Si no se llega a un acuerdo de último momento, desde el 24 de septiembre, Estados Unidos impondrá nuevos aranceles punitivos contra China, de 10% sobre importaciones de US$ 200 mil millones (que se suman a las medidas punitivas anteriores).
Como lo ha hecho hasta ahora, China aplicará idénticas sanciones contra Estados Unidos. Si no mediara alguna negociación exitosa en el medio, Washington elevaría esos a aranceles de 10 a 25% a principios de año.

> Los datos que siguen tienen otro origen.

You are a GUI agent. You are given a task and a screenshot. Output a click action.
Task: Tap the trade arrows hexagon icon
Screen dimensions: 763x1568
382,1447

Si se concretara esa amenaza, la guerra comercial global habría alcanzado proporciones no imaginadas hace pocos meses. De aquí a fin de año, nadie cree que haya negociaciones con verdadera intención de acordar, ya que antes están las elecciones de medio término de renovación parlamentaria en Estados Unidos, donde Donald Trump se juega su futuro.
Esta guerra comercial (“fácil de ganar” como alguna vez dijo el mandatario estadounidense) enciende el entusiasmo del electorado proclive a Trump, que lo alienta en su carrera electoral.
Buena parte de los empresarios estadounidenses no simpatiza con estas medidas. Ellos fabrican o importan directamente desde China. La paradoja entonces es que muchas perjudicadas pueden ser empresas norteamericanas.
China, como superpotencia emergente necesita una solución que le permita salvar la cara. De lo contrario no tiene más remedio –contra su voluntad- que profundizar la guerra comercial global.
Especialmente cuando advierte que otras potencias comerciales como Japón y la Unión Europea tienen muy buenas posibilidades de arreglar un modus vivendi con los funcionarios de Trump.
Es la escalada más importante hasta ahora en la guerra comercial iniciada por Estados Unidos. El próximo arancel de 10% sobre 40% de las ventas chinas a la Unión, podría si las cosas siguen mal, convertirse en un castigo de 25% a principios del año próximo.